Eu sou de uma geração que nasceu em liberdade, porque houve quem lutasse para que eu a tivesse. Hoje, sou obrigada a abdicar de parte dela, porque há um ditador invisível que me obriga. Mas felizmente, abdico dela. Não porque é bonito e porque VaiFicarTudoBem, mas porque há pessoas que dependem dessa minha falta de liberdade para ajudar quem precisa.

Quando digo que há pessoas que só aprendem quando descobrem a iminência da morte ou da doença, é porque muitas delas não respeitam o uso da máscara, a distância de segurança, ou ainda o facto de terem que estar confinadas. Sim, é mais fácil e divertido ir para festas no Cais do Sodré, ou ir jantar a restaurantes de portas fechadas e ainda celebrar aniversários com os amigos. É lindo sim, e em 2019 seria mais do que normal. Agora, é ilegal. É arriscado.

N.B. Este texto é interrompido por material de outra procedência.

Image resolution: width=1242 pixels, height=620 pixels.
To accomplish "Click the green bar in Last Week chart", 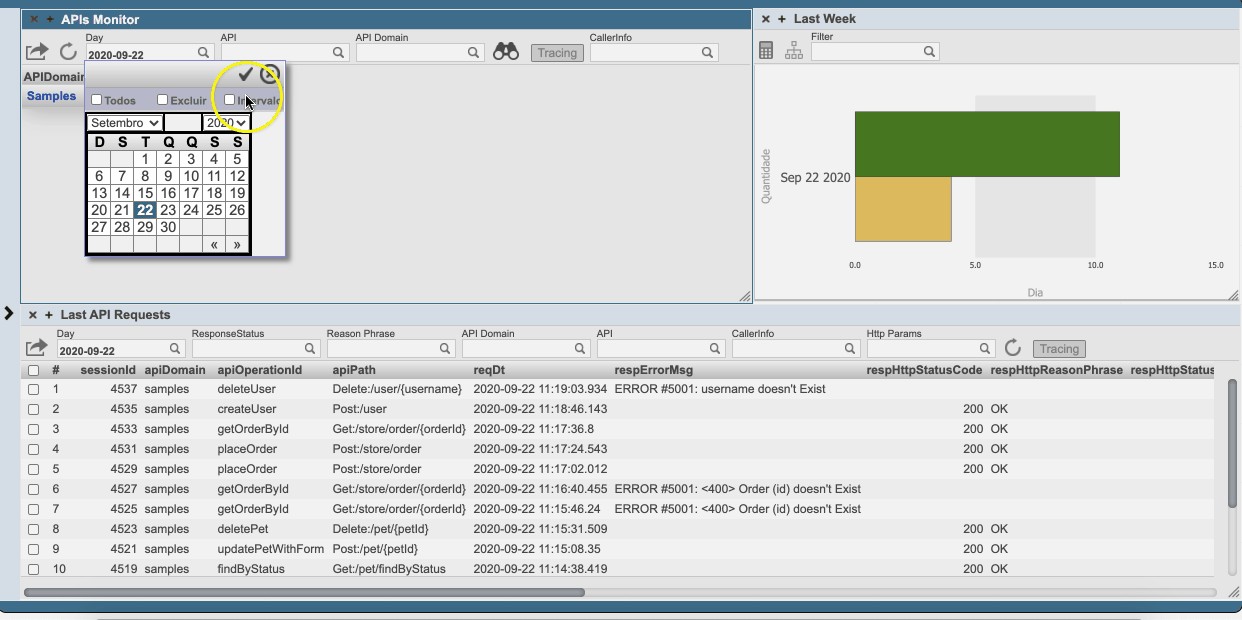I will pyautogui.click(x=986, y=144).
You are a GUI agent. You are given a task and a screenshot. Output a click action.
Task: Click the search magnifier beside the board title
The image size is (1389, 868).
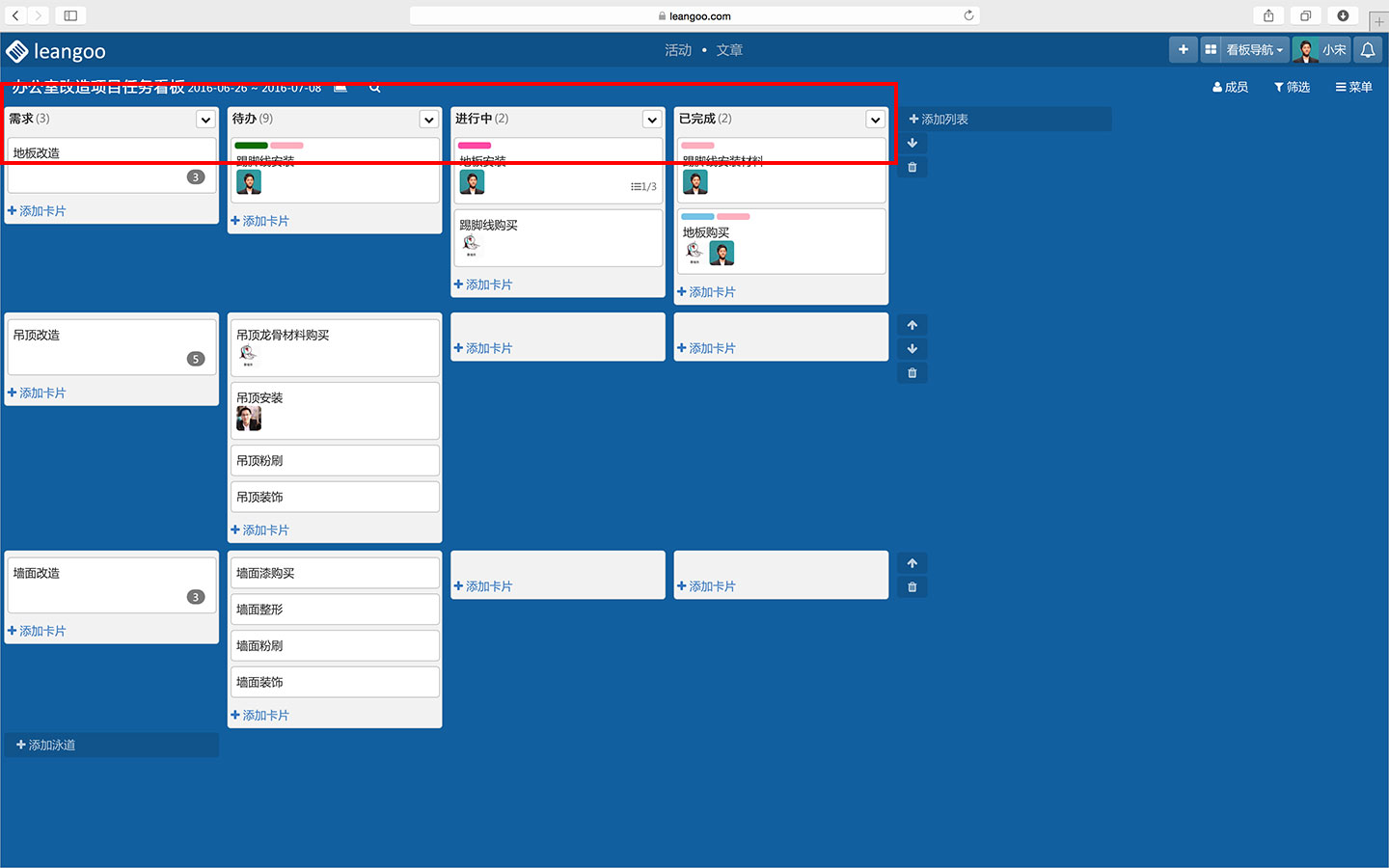(x=374, y=88)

O problema é que quando acaba a nossa liberdade, começa a do outro. E muitos insistem em negligenciar essa premissa. A liberdade do outro pode ser uma namorada ou namorado, a mão, o pai, a avó, o avô, a filha ou o filho. E, mais a limite, a dos enfermeiros e médicos que estão a acusar esgotamento psicológico, feridas em todo o corpo, mas principalmente na cara, desgaste, e ainda privação de estar com quem lhes lambe as feridas.

Falo também dos operadores de caixa, que têm que ganhar o rendimento, mas que para isso têm de fornecer os bens essenciais; falo dos polícias e guardas que estão na rua a alertar a população e que todos os dias vêm cenários como 37 ambulâncias em fila de espera no Hospital Santa Maria, em Lisboa; nos bombeiros; e por aí fora.

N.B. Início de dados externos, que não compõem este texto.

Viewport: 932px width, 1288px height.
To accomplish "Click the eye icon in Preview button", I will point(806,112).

É difícil ficar em casa. Eu não sei o que é viver sem liberdade, mas hoje estou a aprender. E espero viver para contar aos meus filhos e aos meus netos. Dizer-lhes: “Sabes, custou muito, nem imaginam, mas consegui”. E vocês, conseguem? Conseguem caminhar por um terreno cheio de espinhos? Haverá sangue, claro. Mas todos nós sabemos que os caminhos mais difíceis nos levam a portas mais seguras.

Pensem mais nos outros. Pensem quem está na linha da frente. Não sejam egoístas. Não valem medidas mais restritas se em primeiro lugar não colocarmos, a nós próprios, limites. Se não tivermos consciência e noção. Fiquem em casa. Ajudem os outros, mesmo que essa ajuda pareça invisível e insignificante. No final, vão ver que não é.